Typing has never looked — or sounded — like this. At the same time, it feels strangely familiar (if you’re an old fart like me).
This week, Google Japan unveiled the Gboard Dial Edition, a bizarrely beautiful keyboard that abandons the familiar flat rows of keys in favor of rotating dials. It’s inspired by the rotary phones of the mid-20th century — the kind you’d dial with a satisfying click and whirr. Instead of pressing keys, users spin a circular dial to select each letter.
A Rotary Remix of QWERTY
The Gboard Dial Edition is the latest in a series of whimsical experiments by the Google Japan Gboard team, known mostly for designing the virtual keyboard used on Android devices. Once a year, the team releases a physical prototype that reimagines what typing could feel like if we broke every rule. Past creations include a Möbius strip keyboard, a magic-hand input device, and even a Morse-code keyboard with a single key.
The enter key and number keys are designed as dedicated dials that can be turned separately. Credit: Google Japan.
Credit: Google Japan.
This time, the designers thought outside the box with a hint from the past. They channeled the analog simplicity of the rotary phone and rebuilt it for the digital age. The new keyboard features a main circular dial divided into three stacked layers, each corresponding to a row of the traditional QWERTY layout. Smaller dials on the sides handle numbers, punctuation, and navigation keys, while the enter key is its own rotating disc. Ultimately, the design compresses a full 101-key layout into a compact, circular form.
Every motion is accompanied by a buzzing mechanical sound, a direct homage to the tactile feedback of vintage phones.
Credit: Google Japan.
To be clear, this isn’t a product you’ll find in stores anytime soon. The Gboard Dial Edition is entirely open source, released under the Apache License 2.0. Google Japan posted the full set of 3D printer files, PCB schematics, and assembly guides on GitHub, inviting tinkerers to build their own. The design even includes a Raspberry Pi Pico microcontroller for handling input signals.

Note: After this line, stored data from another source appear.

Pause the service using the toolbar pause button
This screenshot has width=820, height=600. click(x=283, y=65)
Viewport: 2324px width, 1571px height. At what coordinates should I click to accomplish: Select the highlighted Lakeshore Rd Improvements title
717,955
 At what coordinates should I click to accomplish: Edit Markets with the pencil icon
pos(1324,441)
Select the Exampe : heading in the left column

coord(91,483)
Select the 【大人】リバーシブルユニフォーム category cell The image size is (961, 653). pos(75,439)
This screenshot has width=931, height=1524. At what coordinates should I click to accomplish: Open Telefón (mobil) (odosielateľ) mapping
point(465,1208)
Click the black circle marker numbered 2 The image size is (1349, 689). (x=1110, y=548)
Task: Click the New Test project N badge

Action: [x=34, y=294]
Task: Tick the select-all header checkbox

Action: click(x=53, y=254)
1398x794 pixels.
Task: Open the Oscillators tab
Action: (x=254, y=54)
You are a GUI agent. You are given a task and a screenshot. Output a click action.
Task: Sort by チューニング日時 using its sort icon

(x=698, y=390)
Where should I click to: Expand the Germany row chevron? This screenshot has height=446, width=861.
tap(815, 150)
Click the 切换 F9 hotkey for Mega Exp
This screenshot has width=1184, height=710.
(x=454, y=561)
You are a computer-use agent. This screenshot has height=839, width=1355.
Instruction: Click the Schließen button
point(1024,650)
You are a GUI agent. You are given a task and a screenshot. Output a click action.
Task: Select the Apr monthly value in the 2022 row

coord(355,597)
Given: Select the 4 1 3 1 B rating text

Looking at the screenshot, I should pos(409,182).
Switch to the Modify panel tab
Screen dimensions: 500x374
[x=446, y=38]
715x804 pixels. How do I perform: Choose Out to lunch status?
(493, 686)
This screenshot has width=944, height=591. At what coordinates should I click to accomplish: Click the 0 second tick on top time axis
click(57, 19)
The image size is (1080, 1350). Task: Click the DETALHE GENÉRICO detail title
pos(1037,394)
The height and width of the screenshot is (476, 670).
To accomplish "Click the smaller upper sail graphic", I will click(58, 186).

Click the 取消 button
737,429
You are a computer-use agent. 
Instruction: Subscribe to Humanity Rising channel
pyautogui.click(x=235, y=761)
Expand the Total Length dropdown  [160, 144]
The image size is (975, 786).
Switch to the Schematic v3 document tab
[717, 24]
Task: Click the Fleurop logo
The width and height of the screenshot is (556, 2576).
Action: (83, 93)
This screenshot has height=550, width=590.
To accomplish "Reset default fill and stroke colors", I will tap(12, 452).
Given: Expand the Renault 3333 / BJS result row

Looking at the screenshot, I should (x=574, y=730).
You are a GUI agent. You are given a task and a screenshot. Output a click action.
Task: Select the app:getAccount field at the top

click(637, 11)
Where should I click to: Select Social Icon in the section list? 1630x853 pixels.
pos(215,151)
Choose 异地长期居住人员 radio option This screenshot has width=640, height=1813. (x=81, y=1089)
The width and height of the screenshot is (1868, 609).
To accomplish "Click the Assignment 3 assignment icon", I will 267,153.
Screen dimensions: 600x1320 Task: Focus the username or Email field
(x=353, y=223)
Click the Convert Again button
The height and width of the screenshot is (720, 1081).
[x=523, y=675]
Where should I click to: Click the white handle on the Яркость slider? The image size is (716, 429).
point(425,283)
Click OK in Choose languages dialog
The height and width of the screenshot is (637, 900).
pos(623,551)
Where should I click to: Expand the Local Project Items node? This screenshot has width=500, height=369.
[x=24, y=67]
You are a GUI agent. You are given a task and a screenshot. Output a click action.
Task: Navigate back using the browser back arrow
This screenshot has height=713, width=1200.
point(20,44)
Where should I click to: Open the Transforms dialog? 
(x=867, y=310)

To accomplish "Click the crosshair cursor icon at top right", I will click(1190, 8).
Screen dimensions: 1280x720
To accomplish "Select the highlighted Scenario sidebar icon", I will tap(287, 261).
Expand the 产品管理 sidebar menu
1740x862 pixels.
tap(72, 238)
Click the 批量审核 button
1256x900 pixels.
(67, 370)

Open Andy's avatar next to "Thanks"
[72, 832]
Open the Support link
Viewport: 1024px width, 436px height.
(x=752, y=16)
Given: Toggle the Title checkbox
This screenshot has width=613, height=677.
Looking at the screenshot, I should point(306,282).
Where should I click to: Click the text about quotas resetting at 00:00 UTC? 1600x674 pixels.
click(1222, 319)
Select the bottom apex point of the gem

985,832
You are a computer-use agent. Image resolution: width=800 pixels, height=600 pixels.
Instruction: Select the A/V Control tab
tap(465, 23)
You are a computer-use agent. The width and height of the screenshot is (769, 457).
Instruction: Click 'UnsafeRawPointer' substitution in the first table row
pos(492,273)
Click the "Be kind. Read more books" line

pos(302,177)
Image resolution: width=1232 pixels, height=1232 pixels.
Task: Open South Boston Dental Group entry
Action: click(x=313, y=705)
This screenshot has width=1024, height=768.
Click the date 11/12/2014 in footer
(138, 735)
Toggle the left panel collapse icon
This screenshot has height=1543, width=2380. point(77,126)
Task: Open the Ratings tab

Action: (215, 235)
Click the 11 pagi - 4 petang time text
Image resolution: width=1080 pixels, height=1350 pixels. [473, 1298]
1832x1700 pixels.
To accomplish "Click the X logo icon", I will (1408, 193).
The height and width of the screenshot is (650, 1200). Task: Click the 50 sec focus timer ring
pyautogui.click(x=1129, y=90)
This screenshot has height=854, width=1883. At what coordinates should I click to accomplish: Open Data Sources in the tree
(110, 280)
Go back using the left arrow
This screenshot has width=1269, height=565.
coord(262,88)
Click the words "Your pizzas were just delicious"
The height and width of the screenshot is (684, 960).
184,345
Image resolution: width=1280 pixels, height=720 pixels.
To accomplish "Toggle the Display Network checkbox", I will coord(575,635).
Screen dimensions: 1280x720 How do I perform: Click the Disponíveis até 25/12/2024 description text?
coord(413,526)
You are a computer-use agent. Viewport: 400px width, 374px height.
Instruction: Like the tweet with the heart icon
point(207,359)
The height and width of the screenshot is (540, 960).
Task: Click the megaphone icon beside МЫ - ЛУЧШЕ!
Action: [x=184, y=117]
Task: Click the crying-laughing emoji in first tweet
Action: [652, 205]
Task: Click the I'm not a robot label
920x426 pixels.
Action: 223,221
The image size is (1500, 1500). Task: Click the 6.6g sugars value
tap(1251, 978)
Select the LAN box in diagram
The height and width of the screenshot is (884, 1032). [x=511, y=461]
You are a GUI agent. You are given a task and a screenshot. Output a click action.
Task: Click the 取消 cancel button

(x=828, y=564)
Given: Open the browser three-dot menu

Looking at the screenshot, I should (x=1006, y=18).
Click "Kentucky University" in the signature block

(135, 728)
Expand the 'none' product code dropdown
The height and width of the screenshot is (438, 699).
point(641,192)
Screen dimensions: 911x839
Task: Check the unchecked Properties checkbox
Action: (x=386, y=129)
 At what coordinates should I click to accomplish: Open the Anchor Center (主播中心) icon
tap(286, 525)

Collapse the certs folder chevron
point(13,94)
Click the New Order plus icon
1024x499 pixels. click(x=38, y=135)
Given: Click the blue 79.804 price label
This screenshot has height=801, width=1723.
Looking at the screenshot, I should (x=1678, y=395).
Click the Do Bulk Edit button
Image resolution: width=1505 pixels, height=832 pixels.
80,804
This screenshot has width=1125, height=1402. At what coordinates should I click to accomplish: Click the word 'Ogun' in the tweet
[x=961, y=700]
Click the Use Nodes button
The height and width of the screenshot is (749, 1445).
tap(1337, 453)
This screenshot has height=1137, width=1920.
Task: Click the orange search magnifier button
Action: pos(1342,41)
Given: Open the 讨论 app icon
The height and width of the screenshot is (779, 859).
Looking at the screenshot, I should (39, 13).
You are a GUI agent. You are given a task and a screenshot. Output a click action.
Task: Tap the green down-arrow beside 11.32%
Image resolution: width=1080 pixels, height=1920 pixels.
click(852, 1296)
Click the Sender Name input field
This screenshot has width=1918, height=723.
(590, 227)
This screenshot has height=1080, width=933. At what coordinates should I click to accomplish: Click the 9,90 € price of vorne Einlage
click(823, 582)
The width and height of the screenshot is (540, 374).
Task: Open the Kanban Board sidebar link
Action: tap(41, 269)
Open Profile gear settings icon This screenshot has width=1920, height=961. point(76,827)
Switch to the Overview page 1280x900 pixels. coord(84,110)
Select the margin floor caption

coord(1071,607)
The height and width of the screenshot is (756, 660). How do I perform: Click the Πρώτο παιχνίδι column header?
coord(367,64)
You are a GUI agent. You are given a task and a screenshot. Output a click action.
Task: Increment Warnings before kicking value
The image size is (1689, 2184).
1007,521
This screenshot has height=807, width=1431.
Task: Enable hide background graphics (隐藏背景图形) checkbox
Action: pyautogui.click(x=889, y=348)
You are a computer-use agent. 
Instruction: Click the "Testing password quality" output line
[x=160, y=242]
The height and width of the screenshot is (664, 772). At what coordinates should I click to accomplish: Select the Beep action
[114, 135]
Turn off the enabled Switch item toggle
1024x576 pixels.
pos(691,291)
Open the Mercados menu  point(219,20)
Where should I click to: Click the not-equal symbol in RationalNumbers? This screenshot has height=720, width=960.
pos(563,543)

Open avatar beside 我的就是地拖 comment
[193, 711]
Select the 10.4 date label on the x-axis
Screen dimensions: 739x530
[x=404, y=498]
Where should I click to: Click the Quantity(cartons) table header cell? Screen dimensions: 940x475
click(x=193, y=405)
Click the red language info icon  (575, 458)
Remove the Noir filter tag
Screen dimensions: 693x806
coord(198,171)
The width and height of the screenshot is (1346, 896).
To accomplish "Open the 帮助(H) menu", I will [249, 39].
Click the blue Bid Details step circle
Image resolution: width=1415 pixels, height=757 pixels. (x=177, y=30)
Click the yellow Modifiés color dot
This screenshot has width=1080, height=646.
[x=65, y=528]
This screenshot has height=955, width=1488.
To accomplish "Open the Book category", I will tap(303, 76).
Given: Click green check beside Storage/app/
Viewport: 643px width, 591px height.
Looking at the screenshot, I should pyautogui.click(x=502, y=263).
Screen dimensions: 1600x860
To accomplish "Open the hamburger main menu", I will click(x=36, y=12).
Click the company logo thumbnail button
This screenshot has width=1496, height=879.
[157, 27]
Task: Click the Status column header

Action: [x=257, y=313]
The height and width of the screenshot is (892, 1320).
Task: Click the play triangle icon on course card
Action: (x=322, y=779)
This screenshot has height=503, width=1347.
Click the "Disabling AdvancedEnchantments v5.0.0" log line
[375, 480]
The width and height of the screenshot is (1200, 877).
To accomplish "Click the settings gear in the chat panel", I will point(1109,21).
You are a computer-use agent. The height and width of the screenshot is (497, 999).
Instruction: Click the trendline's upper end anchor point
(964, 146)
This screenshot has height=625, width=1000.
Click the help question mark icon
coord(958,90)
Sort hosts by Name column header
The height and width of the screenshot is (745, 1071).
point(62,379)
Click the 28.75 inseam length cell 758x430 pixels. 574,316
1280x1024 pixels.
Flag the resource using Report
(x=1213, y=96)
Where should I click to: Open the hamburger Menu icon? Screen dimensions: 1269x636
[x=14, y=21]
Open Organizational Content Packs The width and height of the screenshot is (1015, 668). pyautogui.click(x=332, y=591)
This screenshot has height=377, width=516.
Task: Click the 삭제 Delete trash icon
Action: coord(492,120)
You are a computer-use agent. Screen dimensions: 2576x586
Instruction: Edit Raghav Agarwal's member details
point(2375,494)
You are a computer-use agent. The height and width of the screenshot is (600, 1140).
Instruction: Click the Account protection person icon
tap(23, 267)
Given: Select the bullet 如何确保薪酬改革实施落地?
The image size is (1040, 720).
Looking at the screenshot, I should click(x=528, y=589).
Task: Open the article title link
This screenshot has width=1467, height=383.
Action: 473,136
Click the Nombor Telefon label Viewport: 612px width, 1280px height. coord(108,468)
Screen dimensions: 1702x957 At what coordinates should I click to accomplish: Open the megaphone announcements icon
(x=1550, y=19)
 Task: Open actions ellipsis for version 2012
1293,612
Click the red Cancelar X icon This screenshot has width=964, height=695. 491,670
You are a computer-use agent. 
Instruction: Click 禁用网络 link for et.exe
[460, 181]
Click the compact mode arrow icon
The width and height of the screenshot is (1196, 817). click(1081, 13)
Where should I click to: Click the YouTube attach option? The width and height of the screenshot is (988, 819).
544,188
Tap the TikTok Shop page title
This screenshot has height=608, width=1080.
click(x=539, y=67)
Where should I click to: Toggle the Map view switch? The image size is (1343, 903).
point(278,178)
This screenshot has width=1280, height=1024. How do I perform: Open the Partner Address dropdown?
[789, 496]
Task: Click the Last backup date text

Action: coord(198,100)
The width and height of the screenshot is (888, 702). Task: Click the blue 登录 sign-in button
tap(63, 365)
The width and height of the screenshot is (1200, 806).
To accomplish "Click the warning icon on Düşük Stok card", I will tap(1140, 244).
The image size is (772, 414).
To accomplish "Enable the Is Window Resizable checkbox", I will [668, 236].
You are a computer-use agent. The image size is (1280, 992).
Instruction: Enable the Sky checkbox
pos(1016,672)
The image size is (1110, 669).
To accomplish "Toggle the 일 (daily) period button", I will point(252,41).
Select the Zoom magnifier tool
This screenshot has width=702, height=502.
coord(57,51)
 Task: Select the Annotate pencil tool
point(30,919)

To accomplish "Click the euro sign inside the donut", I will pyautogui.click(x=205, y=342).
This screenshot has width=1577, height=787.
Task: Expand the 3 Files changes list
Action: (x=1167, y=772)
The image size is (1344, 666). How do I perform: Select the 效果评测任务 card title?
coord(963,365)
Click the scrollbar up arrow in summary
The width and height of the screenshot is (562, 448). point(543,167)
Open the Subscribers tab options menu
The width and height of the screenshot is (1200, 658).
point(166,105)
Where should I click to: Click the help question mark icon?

What the Gboard Dial Edition looks like under the hood. Credit: Google Japan.
In a blog post, the Gboard team presented the project as part experiment, part joke, and part design philosophy. They wanted to create a “rounded typing experience” — literally. By dialing instead of pressing, users move more slowly and deliberately, reducing the chance of typos and repetitive strain injuries, they claim. The Gboard Dial Edition, they argue, “cuts user response times and input times via the use of concentric rings,” and allows “parallel inputs” when multiple dials are used at once.
This ‘keyboard’ certainly won’t make typing faster, but that’s obviously not the point. This is less about industrial design and more about free thinking, no apologies art. In a world obsessed with speed, the Gboard Dial Edition asks us (or forces us) to slow down. Typing becomes a sensory event again — the soft resistance of the dial, the gentle buzz, the click as it resets.
Google’s design team in Japan seems to be on a roll. They have more dial-based devices in mind, including keyboards for DJs, pets, and even Daikagura performers, Japan’s traditional juggling entertainers. Each project expands the same core idea: that input can be play.